This book travels between my kitchen counter and my living room couch. Sometimes I cook with it. Sometimes I read it. Tomato Blessings and Radish Teachings is a cookbook, autobiography, a spiritual guidebook all in one.
The author Ed Brown is a Zen priest, veteran cook and cooking teacher, and cookbook writer (TheGreens Cookbook, co-authored with Deborah Madison and hisTassajara Bread Book are the most well-known). In Tomato Blessings he intertwines recipes and recollections of his life in Buddhism and cooking. He shares some of the lessons he's learned along the way: from taming his anger to sharpening knives; from confronting his greed to composing a salad.
You know the kind of recipe that makes your brow furrow and your body tense as you're trying to master its intricate demands? Well, there aren't any recipes like that in here. Brown makes it clear up front: "Enjoyable everyday cuisine is the theme of the recipes collected here". I recently made his pizza recipe with my 14-year-old daughter to reassure her that cooking can be relaxed, fun, and no big deal. Another easy-going recipe is the Potatoes with Wine and Cream- a dish of earthy, creamy bliss. There's not much more to it than baking those three ingredients, plus garlic. (One glitch: it was done 45 minutes before his designated minimum cooking time.) Even the most complicated recipe, Mushroom Filo Pastry with Spinach and Goat Cheese, is laid out with a calming clarity.

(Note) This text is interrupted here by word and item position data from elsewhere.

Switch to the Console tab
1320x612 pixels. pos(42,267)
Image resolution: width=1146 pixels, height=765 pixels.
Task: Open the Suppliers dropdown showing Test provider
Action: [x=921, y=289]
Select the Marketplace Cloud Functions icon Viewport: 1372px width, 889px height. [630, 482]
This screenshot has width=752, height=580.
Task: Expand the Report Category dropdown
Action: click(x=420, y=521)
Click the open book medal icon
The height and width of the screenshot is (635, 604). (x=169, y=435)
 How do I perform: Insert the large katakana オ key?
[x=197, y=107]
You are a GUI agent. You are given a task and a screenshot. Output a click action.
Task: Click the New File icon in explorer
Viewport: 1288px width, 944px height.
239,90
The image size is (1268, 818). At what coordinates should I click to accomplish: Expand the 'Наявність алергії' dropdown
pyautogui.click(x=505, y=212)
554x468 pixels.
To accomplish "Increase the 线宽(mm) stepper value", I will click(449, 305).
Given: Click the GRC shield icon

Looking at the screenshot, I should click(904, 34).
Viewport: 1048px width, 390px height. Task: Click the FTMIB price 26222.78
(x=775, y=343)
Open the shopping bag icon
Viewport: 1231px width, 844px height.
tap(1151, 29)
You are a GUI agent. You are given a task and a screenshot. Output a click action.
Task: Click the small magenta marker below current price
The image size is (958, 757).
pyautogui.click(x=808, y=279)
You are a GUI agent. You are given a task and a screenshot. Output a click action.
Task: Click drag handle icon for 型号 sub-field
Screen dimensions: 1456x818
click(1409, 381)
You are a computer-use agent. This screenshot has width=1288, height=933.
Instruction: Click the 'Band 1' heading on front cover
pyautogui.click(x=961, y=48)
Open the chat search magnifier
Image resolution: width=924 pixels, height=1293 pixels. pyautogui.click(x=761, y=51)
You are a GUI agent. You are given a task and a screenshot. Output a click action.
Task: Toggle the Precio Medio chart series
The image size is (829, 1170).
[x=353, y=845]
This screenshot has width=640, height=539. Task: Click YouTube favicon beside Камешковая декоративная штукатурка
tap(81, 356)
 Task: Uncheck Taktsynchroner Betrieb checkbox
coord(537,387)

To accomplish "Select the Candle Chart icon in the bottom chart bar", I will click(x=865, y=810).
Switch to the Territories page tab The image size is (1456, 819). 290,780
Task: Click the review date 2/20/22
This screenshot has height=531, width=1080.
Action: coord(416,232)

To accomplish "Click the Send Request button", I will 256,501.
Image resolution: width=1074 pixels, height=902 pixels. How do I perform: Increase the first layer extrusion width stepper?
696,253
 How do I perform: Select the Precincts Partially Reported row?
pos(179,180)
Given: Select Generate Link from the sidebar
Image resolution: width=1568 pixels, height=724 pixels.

My guess is that Brown would rather be guide than guru in the kitchen, instructing us to "feel your way along", urging us to pay attention to the food we're working with and the tastes we're experiencing. He does this with a sense of fun (witness his eating meditation: the mindful eating of a single potato chip). He has a great section of exercises designed to wake up our senses to different categories of taste.
Brown offers common sense wisdom every cook should keep in mind. About fiascoes: they're inevitable and more instructive than successes (he tells of his massive and comic potato disaster when he was head cook at the Zen Mountain Center at Tassajara). About perfectionism: it's okay to simply enjoy cooking that's "fairly simple and good"; he wants to "remove the pressure people feel to produce masterpieces or 'don't bother'" (a balm for our performance-anxious psyches!). Of course these lessons will stand you in good stead outside of the kitchen as well. (As I write this piece, I'm keeping in mind his take on perfectionism.) If they sound a little Mary Poppin-ish the way I describe them, I assure you they are totally compelling when they arise from Brown's life stories. (The only time he loses me is when his philosophizing isn't tied directly to a story....then it seems abstract and new age-y.) The fact is, Ed Brown's story isn't much different from mine...or yours. We may not be Zen priests like Brown, but we have the pretty much the same demons, yearnings, vulnerabilities, and crystalline moments of grace.
If you want a greater ratio of recipes to pages, you'll get more from one of his previous cookbooks (his Tassajara Recipe Book is a good old cooking companion of mine). And if you'd rather keep the spiritual element out of your kitchen, you won't be drawn to this book. Me, I like that Brown offers food... and food for thought.